• _What is expected_
Please count the lines below that contain the string "will", treating uppercase and lowercase as different, and reply with only the number.

-=-=-=-=-

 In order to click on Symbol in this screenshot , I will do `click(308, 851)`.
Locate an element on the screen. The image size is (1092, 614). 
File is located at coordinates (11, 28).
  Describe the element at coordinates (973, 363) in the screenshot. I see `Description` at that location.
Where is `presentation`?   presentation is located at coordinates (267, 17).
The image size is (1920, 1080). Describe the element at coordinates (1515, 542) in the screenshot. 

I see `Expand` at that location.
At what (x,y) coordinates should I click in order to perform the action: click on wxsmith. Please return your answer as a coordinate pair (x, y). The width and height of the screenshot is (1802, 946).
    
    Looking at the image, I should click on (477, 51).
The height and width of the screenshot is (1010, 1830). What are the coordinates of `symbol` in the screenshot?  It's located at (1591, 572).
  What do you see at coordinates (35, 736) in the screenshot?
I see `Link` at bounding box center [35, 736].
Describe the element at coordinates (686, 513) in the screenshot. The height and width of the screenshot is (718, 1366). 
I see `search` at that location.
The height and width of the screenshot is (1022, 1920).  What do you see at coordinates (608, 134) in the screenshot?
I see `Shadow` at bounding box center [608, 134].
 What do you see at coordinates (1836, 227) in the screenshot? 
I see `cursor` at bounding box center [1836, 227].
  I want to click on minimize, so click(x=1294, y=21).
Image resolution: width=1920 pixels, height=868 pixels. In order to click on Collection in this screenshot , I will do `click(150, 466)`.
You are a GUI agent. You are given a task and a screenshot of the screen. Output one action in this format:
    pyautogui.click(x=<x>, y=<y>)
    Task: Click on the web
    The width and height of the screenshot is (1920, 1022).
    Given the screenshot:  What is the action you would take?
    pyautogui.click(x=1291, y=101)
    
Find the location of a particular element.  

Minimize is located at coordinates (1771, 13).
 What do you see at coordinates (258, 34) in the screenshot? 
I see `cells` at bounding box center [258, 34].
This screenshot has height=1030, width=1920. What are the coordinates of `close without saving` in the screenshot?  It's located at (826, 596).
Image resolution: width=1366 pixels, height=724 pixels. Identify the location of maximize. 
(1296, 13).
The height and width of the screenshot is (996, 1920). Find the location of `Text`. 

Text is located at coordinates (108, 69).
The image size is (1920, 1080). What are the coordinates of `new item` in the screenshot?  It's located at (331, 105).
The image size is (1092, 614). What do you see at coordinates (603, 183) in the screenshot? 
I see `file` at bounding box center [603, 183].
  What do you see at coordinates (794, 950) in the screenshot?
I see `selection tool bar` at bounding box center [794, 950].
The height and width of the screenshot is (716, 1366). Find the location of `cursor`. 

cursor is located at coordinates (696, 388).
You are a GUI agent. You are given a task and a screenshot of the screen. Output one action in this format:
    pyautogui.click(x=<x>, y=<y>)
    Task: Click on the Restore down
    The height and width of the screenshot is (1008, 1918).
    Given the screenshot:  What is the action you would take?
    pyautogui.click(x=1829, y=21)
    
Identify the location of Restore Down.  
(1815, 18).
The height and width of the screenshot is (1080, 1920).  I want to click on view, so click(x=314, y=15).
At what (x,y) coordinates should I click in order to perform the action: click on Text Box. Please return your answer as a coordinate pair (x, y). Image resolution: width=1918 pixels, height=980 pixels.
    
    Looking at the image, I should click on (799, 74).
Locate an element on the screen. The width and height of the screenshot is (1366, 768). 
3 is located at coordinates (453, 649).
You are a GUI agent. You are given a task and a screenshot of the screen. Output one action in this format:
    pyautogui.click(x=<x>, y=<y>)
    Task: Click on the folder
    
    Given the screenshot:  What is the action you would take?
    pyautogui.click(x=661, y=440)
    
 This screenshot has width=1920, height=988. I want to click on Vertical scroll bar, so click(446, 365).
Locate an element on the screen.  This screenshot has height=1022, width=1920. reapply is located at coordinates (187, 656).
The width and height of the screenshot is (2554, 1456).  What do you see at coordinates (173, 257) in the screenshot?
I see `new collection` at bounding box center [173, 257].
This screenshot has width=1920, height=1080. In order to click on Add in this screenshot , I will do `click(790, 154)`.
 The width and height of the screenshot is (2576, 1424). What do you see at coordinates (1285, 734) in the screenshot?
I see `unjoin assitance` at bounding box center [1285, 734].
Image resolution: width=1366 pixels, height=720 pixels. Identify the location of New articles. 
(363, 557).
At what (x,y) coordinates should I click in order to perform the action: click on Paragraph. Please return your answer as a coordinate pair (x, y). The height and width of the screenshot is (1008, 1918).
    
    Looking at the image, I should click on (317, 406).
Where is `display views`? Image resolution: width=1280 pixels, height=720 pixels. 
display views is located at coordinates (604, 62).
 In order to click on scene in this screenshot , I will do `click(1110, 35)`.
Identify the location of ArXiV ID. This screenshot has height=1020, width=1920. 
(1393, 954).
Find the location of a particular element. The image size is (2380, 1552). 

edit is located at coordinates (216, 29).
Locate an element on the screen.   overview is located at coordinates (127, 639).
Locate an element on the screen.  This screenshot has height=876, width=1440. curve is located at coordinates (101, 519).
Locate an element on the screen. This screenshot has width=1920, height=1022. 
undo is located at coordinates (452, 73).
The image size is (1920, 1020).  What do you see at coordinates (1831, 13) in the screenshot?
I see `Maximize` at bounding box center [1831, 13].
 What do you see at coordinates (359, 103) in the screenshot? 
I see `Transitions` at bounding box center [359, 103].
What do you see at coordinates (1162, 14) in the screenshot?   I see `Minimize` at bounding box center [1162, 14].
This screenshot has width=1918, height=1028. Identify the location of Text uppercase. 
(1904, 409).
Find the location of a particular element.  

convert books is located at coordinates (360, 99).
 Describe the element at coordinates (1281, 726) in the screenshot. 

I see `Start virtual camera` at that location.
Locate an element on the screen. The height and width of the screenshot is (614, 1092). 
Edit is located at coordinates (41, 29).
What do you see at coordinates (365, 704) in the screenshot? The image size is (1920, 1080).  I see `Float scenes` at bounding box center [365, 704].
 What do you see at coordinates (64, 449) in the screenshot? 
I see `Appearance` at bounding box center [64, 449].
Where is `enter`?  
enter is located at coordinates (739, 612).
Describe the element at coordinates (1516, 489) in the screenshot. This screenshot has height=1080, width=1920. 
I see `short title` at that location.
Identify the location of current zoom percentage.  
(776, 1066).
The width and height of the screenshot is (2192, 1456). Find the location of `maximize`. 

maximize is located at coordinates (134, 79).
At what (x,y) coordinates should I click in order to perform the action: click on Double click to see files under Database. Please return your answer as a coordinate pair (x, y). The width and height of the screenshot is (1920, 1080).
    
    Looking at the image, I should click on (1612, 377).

-=-=-=-=-

• _Output for this task_
4